● **Task set**
1. Rewrite the listing from the line "Task: Go to next photo with right arrow" through the final line of the listing, swapping "Neon Gas Feed" for "Argon Gas Feed" and leaving everything else as it is.
2. Continue the passage on mapping soil properties from where it stops.
[BEGIN Text shown]
For each soil variable, the experimental variogram was computed. The suitable fitted model to these experimental variograms were selected from linear, Guassian, exponential and spherical models by applying the least RMSE, MAE and MBE (Table 3). Accordingly, a suitable theoretical model was chosen on the basis of the results of fitting variable (Fig. 4).

Table 3 Summary of RMSE, MAE and MBE on the basis of the cross-validation
Fig. 4
figure 4

Semivariogram models of soil variables

The semivariograms of soil pH and sand were fitted to an exponential model, the AK semi-variogram was fitted to a spherical model, and EC, CaCO3, silt, and clay semivariograms were fitted to a linear model (Fig. 4). According to Table 3, the RBF method resulted in slightly higher RMSE, MAE, and MBE values for AK, pH, and clay, than those of the OK method.

Ordinary kriging maps

The spatial distribution map of clay content displayed higher values in the west to east, which generally decreased toward the middle parts of the study area. The spatial distribution map indicated that pH values in the west, southwestern and eastern parts of the study area were alkaline, however, in the east, center and south, they were neutral. According to the spatial variation of AK, the higher values were obtained in the north and central parts (Fig. 5).

Fig. 5
figure 5

Spatial distribution maps of pH, AK, and clay derived from ordinary kriging

RBF maps

Spatial variability pattern of EC indicated that the increase in the north-west to the north-east as well as south-west to south-east is due to semi-arid conditions. The spatial distribution map of CaCO3 content displayed the increase in the east to the south and the west-north corner of the study area. The spatial variation of sand content in the soil generally increased in the center to the south-west as well as from the east to the west. The spatial variation of silt content indicated higher values were located in most parts of the study area (Fig. 6).
[END Text shown]
[BEGIN Dataset extract]
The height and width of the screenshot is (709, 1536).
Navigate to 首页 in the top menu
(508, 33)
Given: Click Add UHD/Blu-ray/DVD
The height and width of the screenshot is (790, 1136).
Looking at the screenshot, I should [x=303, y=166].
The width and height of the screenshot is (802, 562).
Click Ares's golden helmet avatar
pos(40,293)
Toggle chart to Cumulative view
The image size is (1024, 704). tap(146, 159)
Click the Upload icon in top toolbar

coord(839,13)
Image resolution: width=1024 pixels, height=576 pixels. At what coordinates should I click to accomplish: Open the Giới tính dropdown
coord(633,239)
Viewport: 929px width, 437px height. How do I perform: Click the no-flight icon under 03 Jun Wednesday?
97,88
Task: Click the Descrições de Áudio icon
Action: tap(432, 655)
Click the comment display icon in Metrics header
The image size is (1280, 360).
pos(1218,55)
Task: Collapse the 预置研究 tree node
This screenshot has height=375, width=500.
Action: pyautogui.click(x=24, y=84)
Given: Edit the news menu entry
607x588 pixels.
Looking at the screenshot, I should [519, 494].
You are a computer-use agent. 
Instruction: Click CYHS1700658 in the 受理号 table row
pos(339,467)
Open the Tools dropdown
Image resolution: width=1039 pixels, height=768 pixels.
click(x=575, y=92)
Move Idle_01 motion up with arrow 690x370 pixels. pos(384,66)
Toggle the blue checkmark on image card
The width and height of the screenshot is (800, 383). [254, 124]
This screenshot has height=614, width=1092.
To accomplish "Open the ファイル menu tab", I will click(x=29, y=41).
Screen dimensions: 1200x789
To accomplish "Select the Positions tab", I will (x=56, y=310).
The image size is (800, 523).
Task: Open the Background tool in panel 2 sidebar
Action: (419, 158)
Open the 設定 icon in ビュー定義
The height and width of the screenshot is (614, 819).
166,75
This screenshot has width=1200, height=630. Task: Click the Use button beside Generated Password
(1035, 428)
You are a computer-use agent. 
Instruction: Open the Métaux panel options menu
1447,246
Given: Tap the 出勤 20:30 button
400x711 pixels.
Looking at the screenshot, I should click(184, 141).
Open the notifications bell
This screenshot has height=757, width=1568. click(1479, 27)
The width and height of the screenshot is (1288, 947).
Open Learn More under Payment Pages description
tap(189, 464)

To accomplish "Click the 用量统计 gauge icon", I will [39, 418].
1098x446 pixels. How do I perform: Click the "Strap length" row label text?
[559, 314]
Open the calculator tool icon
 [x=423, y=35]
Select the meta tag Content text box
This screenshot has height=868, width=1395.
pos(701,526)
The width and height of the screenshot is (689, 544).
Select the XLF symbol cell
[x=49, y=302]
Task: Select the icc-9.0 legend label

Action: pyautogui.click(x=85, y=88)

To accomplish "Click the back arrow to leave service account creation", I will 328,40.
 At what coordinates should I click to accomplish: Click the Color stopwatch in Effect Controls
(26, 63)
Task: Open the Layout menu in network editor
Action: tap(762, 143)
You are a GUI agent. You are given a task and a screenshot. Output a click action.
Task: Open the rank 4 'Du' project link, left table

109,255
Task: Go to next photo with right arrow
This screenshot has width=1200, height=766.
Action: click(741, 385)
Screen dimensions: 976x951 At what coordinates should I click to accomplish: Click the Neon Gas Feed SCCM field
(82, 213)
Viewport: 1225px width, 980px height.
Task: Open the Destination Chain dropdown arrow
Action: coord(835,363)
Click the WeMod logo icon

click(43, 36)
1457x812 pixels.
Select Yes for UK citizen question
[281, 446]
[END Dataset extract]
● **Answers given**
1.
Task: Go to next photo with right arrow
This screenshot has width=1200, height=766.
Action: click(741, 385)
Screen dimensions: 976x951 At what coordinates should I click to accomplish: Click the Argon Gas Feed SCCM field
(82, 213)
Viewport: 1225px width, 980px height.
Task: Open the Destination Chain dropdown arrow
Action: coord(835,363)
Click the WeMod logo icon

click(43, 36)
1457x812 pixels.
Select Yes for UK citizen question
[281, 446]

2.
Fig. 6
figure 6

Spatial distribution maps of EC, CaCO3, sand and silt derived from RBF method

Discussion

Investigating the spatial variability of soil parameters using geostatistical methods is a suitable method for the prediction of soil parameters, which can be used for the proper handling of different practices including fertilization (Blanchet et al. 2017). The present research investigated the spatial variability of soil parameters in the province of Ahvaz, Iran using the interpolation methods. There was high variation among the various soil parameters, as had been already documented in different researches (Hu et al. 2021; Jing et al. 2022). Due to the high variation of salinity, available potassium and sand particles, they must be considered the most important factors when recommending fertilization practices. The two interpolation methods of OK and RBF were suitable for the prediction of variability of different parameters. The obtained results can be used for the proper designing of fertilization practices in the region.

In the arid and semi-arid areas of the world due to the high rate of evaporation and deficit rainfall, the soils are saline, with a high variation. The results of the present research indicated the high variation of soil salinity (EC) in the investigated area, which may be due to the use of water containing soluble salts and due to the climatic condition (Jiang et al. 2019). The spatial variation of sand content is resulted by the sediments carried by the Karun River and mixed with fluvial deposits. The spatial variation of silt content indicated higher values were located in most parts of the study area mainly due to the effect of aeolian erosion and fluvial deposits. The spatial distribution map of clay content displayed higher values in the west to east, which generally decreased toward the middle parts of the study area. This type of variation may be due to the accumulation of fluvial deposits. Soil texture is a function of different parameters such as weathering (water presence), the alluvial deposits, etc. The high distribution may also be related to the presence of different types of soil texture in the study area through pedogenic processes influenced by micro topography (Li et al. 2020).

Soil AK was also highly variable, which is due to the high variation of soil texture, especially sand, and soil organic matter. According to the spatial variation of AK, the higher values were obtained in the north and central parts, which is usually influenced by historical practices and fertilizer applications. The little variability of soil pH is due to deficit moisture, and high presence of cations (Ca2+ and Mg2+) and anions (HCO3 and CO32−), which can increase soil pH to higher than 7. The less variation of soil pH would be useful to consider the related soil map when recommending fertilization practices. Some other researchers had also documented the medium spatial correlation of soil variables (Liu et al. 2015).

The histogram and normal Q–Q plots (Figs. 2 and 3) were used to assess the normality of database, because the asymmetry of the database variability affects the geostatistical method. The normality test used for raw data (Webster and Oliver 2007) presented the skewness < 0.5 of soil variables, indicating the normal distribution of estimated data (Rosemary et al. 2017). Moderate variation may be related to extrinsic factors being more of an influence on these soil variables, different planting patterns and fertilization practices as well as the salinity and drought conditions of the study area (John et al. 2021). All scattered fields of south of Ahvaz have been affected by intensive cropping.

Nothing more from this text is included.